Product innovation Telematics driven Auto, loss prevention services (IoT leak detection) locked into filings as credits. Cyber and parametric add ons included in CMP filings; bigger schedule rating ranges for risk engineered accounts. Implementation differences mirror carrier strengths: Hartford’s real time data vs Chubb’s engineering expertise.
Expense structure Scaled SMB digital intake offsets lower per policy rate rises. Higher per policy expense offset by higher margins on mid market/large loss exposed accounts. Rate impact gap may persist unless Chubb scales digital or Hartford pushes larger increases.

What to watch through 2026

  1. Cat re‑insurance costs — If 1 Jan 2026 renewals stay hard, Chubb’s property‑heavy stance may force further mid‑term filings; Hartford can absorb more via quota‑share deals.
  2. WC medical inflation pick‑up — Should medical CPI stay above 4 %, Hartford’s smaller WC decreases could prove prescient.
  3. Commercial Auto verdict trends — Both are still pushing double‑digit increases; sustained social‑inflation relief could let Hartford pull ahead on competitiveness.
  4. Digitally submitted micro‑SMB business — Hartford’s self‑service quote‑bind engine is two years ahead; watch if Chubb accelerates acquisitions/partnerships to catch up.

Take‑aways for clients & brokers

  • Budget impact: Expect Chubb‑insured property accounts in the West/South to absorb the largest single‑year hikes (~15 – 20 %); Hartford’s CMP clients will see mid‑single‑digit renewals but continued auto pressure.
  • Broker strategy: Present Hartford as the stability option for broad‑based portfolios; position Chubb for CAT‑sensitive insureds that value high‑touch engineering credits and are willing to trade premium swings for coverage breadth.
  • Negotiation leverage: Use Hartford’s higher filing frequency to time marketings—many states have >3 approved filings in 18 months, creating opportunities to slot into more favorable versions.

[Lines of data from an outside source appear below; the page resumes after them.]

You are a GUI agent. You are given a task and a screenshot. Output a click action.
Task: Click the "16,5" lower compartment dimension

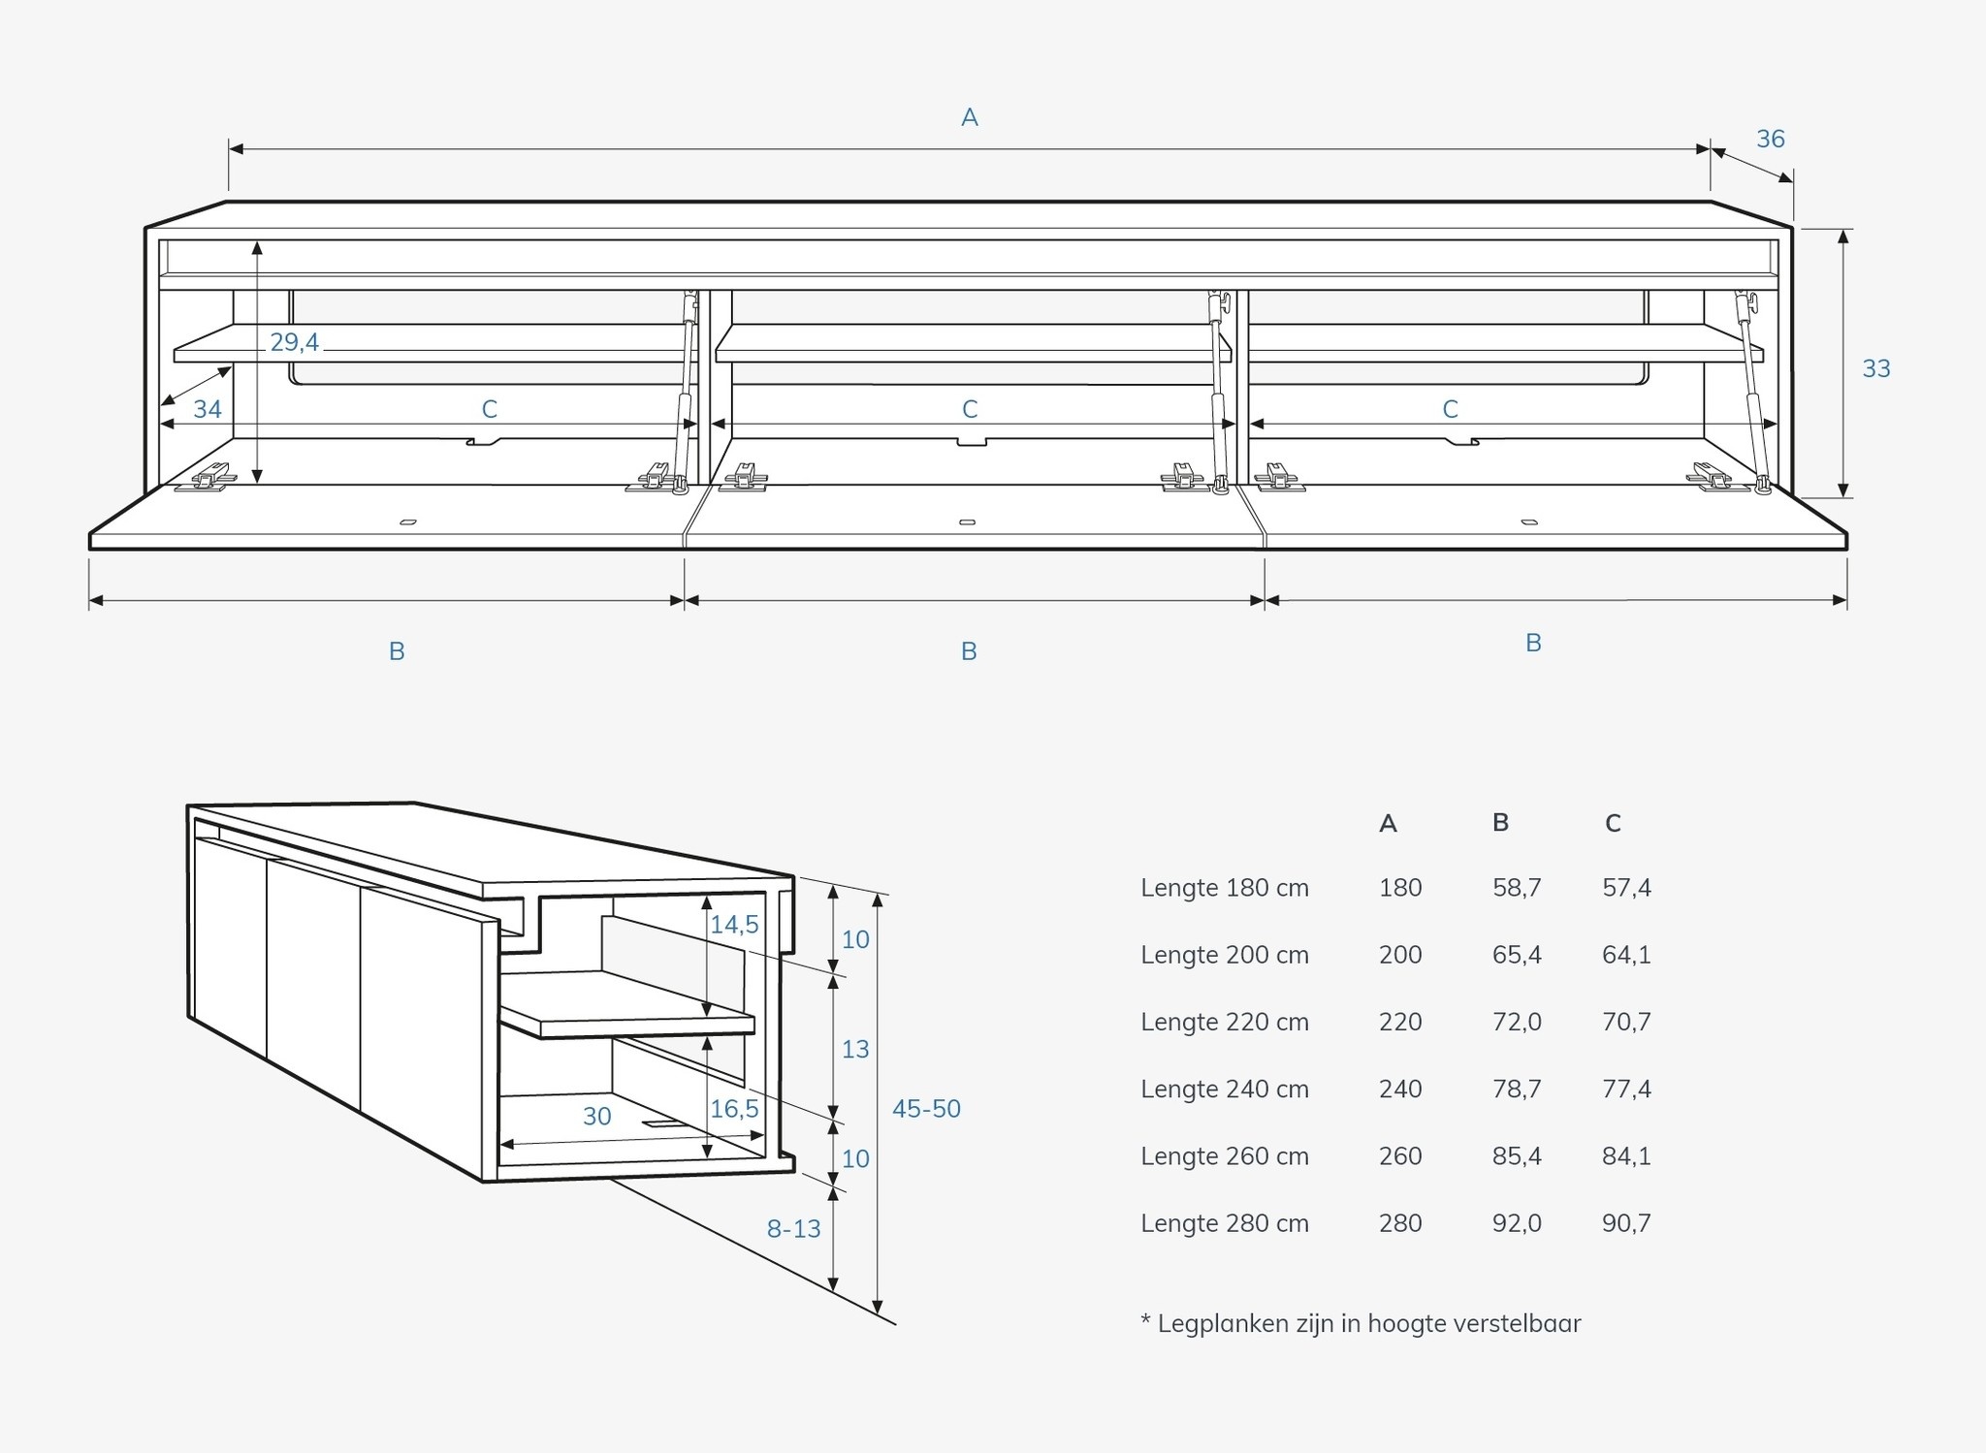(734, 1109)
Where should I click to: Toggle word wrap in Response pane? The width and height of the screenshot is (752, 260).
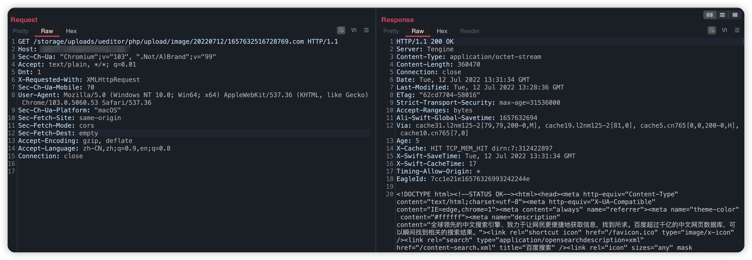tap(711, 30)
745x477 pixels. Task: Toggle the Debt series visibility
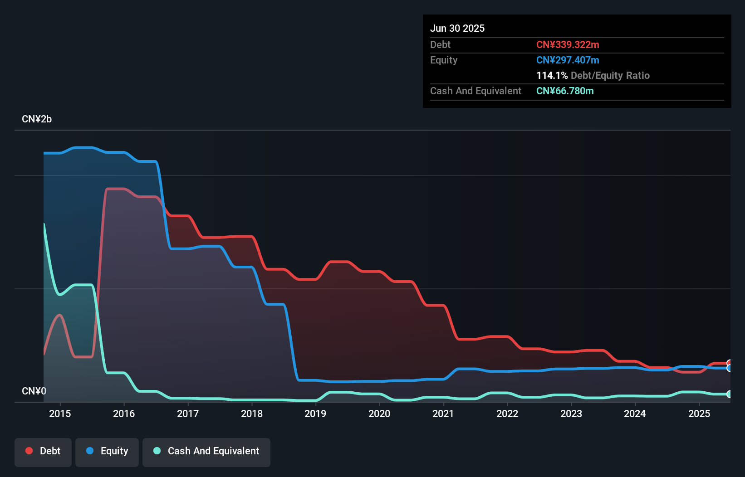tap(43, 451)
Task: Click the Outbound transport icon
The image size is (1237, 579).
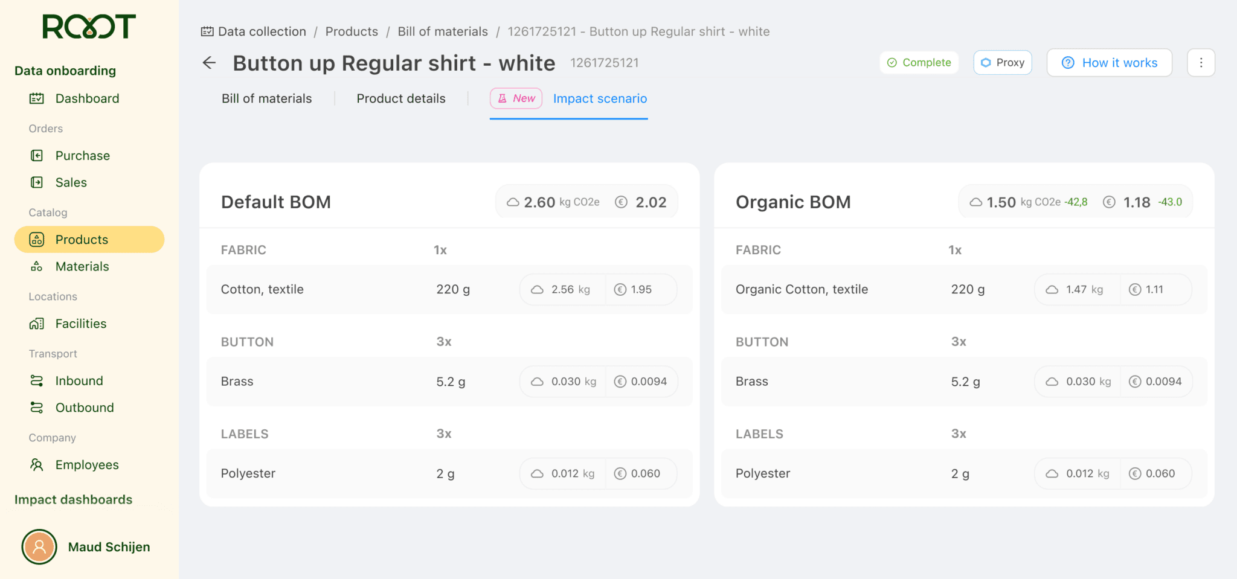Action: coord(37,407)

For Chubb, leverage WC as a bargaining chip when negotiating CMP/AUTO renewals.

Bottom line

Hartford is winning on scale and steadiness—lots of smaller, regulator‑friendly increases that compound over time—while Chubb is executing a margin‑first, property‑centric pivot, especially visible since mid‑2024. Understanding which playbook better fits an insured’s risk tolerance and balance‑sheet objectives is now the critical differentiator.